A former Soviet soldier’s testimony that he met four American POWs in 1951 may be the first evidence that Korean War-era servicemen were held in the Soviet Union, investigators said Wednesday.

Members of a 3-year-old Russian-U.S. commission searching for traces of Soviet-era POWs told a news conference that the soldier’s testimony could be a breakthrough.

The panel long ago dismissed any hopes that American POWs could still be alive in the former Soviet Union, and the announcement did not change that.
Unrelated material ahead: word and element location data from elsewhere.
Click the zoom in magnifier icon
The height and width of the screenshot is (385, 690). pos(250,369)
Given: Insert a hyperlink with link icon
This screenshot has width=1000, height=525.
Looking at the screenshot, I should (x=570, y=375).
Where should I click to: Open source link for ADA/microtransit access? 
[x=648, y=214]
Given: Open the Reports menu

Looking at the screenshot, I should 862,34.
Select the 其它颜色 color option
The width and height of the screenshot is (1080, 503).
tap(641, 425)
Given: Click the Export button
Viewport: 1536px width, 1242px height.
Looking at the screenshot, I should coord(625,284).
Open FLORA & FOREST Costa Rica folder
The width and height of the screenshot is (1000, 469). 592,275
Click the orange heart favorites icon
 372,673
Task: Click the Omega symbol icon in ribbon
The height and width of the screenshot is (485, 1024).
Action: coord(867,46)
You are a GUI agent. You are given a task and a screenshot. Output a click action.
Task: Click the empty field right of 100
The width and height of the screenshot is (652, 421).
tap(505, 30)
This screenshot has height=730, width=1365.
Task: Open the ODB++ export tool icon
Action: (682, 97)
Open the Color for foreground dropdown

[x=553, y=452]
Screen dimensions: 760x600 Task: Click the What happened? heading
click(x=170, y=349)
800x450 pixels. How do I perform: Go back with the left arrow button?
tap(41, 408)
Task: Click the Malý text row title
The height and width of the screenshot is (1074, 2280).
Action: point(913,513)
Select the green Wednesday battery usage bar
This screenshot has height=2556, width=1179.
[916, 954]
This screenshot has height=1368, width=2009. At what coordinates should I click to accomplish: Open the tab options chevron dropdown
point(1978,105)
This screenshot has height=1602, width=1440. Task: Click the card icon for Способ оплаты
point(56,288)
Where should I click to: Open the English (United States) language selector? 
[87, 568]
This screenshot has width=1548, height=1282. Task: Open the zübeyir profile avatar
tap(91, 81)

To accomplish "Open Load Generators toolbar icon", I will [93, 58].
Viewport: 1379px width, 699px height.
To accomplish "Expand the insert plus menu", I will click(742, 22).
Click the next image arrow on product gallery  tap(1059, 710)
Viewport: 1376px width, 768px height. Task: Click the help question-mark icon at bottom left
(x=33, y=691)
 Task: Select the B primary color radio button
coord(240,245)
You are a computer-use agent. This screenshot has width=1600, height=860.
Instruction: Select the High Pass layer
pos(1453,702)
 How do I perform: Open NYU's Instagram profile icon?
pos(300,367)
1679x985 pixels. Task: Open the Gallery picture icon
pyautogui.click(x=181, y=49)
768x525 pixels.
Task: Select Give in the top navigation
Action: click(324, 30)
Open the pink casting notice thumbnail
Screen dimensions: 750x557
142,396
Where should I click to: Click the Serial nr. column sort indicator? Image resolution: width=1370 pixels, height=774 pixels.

Instead, the commission is searching for the remains of servicemen and trying to clarify the circumstances of their deaths.

The commission’s Russian co-chairman, historian Dmitry Volkogonov, told a news conference that the former soldier, Vladimir Trotsenko, reported having met the U.S. servicemen in a military hospital near Arsenyev, in the Russian Far East.

Trotsenko also said he had seen the grave of a fifth American in the hospital cemetery.

Volkogonov said the testimony was confirmed by other evidence and seemed highly trustworthy. He said the captured Americans could be the crew of a U.S. bomber downed by the Soviets on Nov. 6, 1951, near Vladivostok.

“If these really were Americans, it’s unclear what happened to them afterwards,” he said.